My cat has a pouch and as much dried food as she wants per day. It depends a lot on the cat.


sprinkles77 · 26/04/2011 15:50

food could be adequate, depends on cat. Could have worms or thyroid condition. It sounds like the owners care about it a bit cos they have made arrangements for cat to be fed. But then they didn't care much when the other one got run over. If you can accomadate a cat, I'd just take it. If the neighbors seem genuinely upset it could just "magically" re-appear. If you take it to the vet and they say it's really sick and needs to be put down you could just do it.


zikes · 26/04/2011 15:51

Dry food is usually a 'complete' food and so you can feed your cat on that alone, the pouch may be for variety. What you know of the family's relationship with the cat is all based on hearsay, and you have the fact that they have asked someone to look after it while they're away.
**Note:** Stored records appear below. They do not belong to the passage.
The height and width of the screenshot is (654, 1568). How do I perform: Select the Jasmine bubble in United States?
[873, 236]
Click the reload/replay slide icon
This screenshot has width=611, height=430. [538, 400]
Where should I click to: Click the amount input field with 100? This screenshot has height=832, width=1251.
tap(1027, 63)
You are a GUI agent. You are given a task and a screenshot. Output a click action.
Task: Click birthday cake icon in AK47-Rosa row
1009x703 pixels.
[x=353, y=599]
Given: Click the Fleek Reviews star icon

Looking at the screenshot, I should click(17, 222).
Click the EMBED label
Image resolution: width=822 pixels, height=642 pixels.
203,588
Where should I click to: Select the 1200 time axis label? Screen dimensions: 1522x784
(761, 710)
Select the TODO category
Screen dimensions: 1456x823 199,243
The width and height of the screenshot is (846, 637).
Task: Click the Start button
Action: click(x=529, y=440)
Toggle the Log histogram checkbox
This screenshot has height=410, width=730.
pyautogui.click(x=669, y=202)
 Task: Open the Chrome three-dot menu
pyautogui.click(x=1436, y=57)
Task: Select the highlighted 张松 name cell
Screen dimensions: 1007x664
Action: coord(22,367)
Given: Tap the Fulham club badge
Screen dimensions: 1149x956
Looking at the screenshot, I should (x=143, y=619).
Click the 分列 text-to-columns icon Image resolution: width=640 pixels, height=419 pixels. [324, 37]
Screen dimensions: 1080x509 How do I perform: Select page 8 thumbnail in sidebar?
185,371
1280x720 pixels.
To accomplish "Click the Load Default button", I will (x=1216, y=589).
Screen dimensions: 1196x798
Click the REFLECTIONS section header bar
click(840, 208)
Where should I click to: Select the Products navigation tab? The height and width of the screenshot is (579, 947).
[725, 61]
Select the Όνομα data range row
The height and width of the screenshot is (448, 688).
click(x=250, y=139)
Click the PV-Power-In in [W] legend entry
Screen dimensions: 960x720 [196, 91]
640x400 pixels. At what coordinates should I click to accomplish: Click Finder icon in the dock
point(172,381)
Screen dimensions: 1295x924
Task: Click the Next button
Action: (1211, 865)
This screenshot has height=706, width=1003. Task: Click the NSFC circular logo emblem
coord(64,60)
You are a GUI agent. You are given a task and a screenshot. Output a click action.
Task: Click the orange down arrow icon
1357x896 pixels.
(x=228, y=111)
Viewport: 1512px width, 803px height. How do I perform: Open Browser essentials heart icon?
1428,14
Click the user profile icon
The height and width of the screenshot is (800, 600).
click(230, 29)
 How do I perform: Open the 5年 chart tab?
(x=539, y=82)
I think you should mind your own business and leave their cat alone.


penguin73 · 26/04/2011 15:54

That amount of food is perfectly fine and is what the vet advised me to give mine (a big tom). Lots of cats are also outside lots of the time - I know one of mine is. YABU to just take someone's cat - if you genuinely think the cat isn't loved then offer to give it a home when the family return but don't just assume that it's being neglected.


ddubsgirl · 26/04/2011 15:56

ours had dried food in morning and pouch at tea time,same with the dog(dry & 1 tin) but ours is still a kitten and doesnt finish his food half the time.


ShinyMoonInAPurpleSky · 26/04/2011 15:57

I don't want to confront this family myself, plus it could potentially cause trouble for MIL as she will still have to be neighbours with them. I will look into the Cats Protection League, does anyone know of any other organisations that could look into it objectively and unlike the RSPCA, will actually have the cat's best interests at heart.

If they aren't mistreating her then a visit from someone like that to just check the cat is ok won't do any harm will it?

OP posts:

penguin73 · 26/04/2011 16:02

It doesn't have to be confrontational - how about you or MIL saying that you/your children have been helping feed it and have got attached?


worraliberty · 26/04/2011 16:03

Oh ffs please grow a backbone before you go bothering already over stretched charities Hmm

All you have to do is mention how lovely the cat is, how your BIL enjoyed feeding it...and then mention it's a bit on the thin side and ask if its been wormed.

I'm sure you or your BIL can be subtle enough not to start some sort of neighbourly fued


theagedparent · 26/04/2011 16:09

There was a very thin cat living next door to my mother, she used to feed it and moan about it being neglected. Turned out that it was ill with cancer and the owners were caring for it very well. Maybe this cat is ill?